生きること、学ぶこと
アーレントの洞察と未来透視力
全体主義的社会への危険とウクライナとロシアの戦争
〜政治的真理を語るロズニツァとアーレントの「真理と政治」〜
ウクライナとロシアの戦争の、それぞれのプロパガンダを聞きながら、「真理と政治」を書いたハンナ・アーレントを読み返して気づいた「真理」とは何かについて考えたのが重田園江「真理の語り手」である。その中心にウクライナの映画監督ロズニツァを真理の語り手として置く。
梗概である。
ロズニツァとアーレントとを結びつけたものは、ソ連時代の、集団強制移住とグラーグヘの収容、民族浄化と第二次大戦期のウクライナおよび東欧のユダヤ人虐殺と言う全体主義的なものである。その中で、秘密警察的なものというテーマに行き当たる。
アーレントの言うように、プロパガンダの力は強かった。人はあまりにもひどいことは認めたくない。目を瞑る。自分たちに原因があると思うと耳を塞ぐ。
日本のアジア侵略におけるアジアの被害者への行為は、加害者としての日本人の心理が、まさに同じである。毎年の武道館の戦没者追悼式では、加害者としての日本は全て消される。犠牲になった人々には、日本国民しかいない。その犠牲者には加害者もいるのだが。
ロシアのウクライナ侵攻は確かに自殺行為である。とはいえ、ロシアのウクライナへの侵攻には、ウクライナにも政治的要因がある。ウクライナを支援できる政府、公的機関、市民があまりにも優柔不断であった。この原因は、政府がこれまで、ロシアとビジネスをしてきたからである。チェチェン、ジョージア、クリミア、ドンパス、などで起きていることを見ぬふりをしてきた。プラグマティズム的な政策で妥協しようとした。ロシアが何をしようとしているか目を覚まして理解してしなければならなかったにも関わらず。
西欧の政治家たちは、プーチンを甘く見てきた。世界は、ロシアもウクライナも、ネオナチズムと見るだろう。
アーレントは「真理と政治」で、アイヒマン裁判でドイツを支持したと批判されたことへの自分の考えを述べる。

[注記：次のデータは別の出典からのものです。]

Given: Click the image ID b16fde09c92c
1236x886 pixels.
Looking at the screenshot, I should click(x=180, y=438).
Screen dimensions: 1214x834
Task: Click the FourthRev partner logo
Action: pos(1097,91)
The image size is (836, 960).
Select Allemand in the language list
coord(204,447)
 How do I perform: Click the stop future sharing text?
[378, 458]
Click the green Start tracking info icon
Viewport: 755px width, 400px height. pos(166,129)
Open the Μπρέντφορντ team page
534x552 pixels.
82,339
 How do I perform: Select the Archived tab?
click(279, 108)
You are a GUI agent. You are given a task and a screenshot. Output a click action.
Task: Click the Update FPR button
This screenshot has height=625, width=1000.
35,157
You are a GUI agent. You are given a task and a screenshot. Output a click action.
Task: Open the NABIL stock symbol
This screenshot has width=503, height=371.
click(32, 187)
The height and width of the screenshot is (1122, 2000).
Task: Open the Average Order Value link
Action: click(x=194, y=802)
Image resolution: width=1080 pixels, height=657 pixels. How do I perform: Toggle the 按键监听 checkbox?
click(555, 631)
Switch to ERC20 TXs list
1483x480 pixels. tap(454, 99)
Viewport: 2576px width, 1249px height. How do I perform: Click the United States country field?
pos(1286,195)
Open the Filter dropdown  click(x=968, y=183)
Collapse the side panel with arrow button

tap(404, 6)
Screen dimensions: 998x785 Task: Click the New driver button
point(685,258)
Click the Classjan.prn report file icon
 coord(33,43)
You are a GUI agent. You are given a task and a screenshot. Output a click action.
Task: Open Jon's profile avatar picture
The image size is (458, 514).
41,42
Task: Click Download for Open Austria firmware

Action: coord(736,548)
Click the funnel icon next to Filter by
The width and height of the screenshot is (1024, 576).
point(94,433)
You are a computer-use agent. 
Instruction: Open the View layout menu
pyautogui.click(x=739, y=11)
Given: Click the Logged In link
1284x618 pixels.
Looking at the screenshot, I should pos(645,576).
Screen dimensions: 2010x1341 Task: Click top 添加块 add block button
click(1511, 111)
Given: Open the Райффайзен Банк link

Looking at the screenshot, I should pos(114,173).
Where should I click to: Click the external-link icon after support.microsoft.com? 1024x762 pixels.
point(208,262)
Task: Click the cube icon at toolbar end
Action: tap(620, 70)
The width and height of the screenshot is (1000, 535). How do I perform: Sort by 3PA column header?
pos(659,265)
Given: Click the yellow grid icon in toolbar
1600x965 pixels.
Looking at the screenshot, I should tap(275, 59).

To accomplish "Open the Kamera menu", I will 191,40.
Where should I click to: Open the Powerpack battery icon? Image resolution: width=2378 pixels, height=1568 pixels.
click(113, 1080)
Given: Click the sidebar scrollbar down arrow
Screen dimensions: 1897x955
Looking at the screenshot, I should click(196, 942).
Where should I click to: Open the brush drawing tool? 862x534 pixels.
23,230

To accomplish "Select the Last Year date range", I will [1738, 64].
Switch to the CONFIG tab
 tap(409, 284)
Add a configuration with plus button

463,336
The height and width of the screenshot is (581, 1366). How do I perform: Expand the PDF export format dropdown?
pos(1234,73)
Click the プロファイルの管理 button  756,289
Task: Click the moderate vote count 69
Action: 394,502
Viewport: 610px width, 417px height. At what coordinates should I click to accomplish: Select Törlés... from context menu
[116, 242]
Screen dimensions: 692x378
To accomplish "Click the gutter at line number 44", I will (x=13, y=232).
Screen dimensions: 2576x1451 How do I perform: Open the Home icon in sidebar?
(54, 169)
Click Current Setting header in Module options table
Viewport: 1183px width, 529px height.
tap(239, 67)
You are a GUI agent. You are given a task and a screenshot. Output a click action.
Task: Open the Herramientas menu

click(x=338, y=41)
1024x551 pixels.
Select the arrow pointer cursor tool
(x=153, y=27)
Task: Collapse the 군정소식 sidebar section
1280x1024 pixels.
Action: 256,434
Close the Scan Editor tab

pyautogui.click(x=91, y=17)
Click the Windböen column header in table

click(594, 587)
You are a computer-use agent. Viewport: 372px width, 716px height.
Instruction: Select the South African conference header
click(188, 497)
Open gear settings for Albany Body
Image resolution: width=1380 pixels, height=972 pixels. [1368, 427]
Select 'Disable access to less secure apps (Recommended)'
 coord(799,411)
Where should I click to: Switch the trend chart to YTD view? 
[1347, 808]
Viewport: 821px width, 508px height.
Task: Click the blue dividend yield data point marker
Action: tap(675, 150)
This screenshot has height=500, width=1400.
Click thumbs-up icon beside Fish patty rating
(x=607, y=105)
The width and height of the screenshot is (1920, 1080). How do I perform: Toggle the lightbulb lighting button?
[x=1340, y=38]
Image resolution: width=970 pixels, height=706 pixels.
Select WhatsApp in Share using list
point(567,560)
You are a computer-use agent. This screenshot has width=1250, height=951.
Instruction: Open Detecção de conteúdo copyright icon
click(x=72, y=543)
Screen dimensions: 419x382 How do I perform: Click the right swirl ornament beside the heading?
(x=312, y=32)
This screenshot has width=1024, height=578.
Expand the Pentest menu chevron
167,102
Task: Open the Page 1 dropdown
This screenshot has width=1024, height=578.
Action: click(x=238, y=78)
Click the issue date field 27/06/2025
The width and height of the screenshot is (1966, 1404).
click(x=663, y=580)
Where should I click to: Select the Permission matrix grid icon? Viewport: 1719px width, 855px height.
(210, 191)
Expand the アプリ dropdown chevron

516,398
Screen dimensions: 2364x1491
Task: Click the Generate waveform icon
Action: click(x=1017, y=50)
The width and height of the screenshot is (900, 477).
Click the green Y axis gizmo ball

アイヒマンを大悪でなく凡庸と言ったのは、アイヒマンの役人根性のことである。ナチを支えたのは、悪の全般ではなく、アイヒマンのような凡庸さであったこと。アイヒマンは裁判で凡庸を演じたのではあることを承知の上で。悪は、卑怯で、だからこそ小さい存在である。アーレントは、悪は極端であっても、根源的なものではないと考える。
リゾームのように、菌のように表面に広がるからこそ、世界を荒廃させる。
ドイツのフェルキッシュ・ナショナリズムとソ連の汎スラブ主義は同じものであると考えた。そして、アーレントは、ロシアとナチに共有の全体主義にあるものが、秘密警察的なものだと考える。ロシアには、ゴルバチェフやエリツェンの時代での民主化への方向から一転して秘密警察の時代に戻ってしまった。
そもそも、ソ連の秘密警察創設者は、フェリックス・ジェルジンスキー(ポーランド系貴族)であるが、その発案はモンゴルである。チンギスハンに起源がある。イワン雷帝が引き継ぐ。エカテリーナの孫がナポレオンに習う。農村の様々に置いた。オフナラという秘密警察が基礎である。プーチンは、秘密警察の直系で、中学三年からKGBを目指していた。
マイダン革命の時に、サントペテルスブルクで、市長と一緒にいるプーチンが民主派市長に寄り添っている映像がある。この時、プーチンは心の奥で一般市民が権力に反抗する姿はあってはならないと考える。それこそ秘密警察の対抗にある。
プーチンの歴史観、イデオロギーがナチスの世界像の反復に見えるもので子供じみた妄想を描くのである。スターリンもオフナラのスパイなった。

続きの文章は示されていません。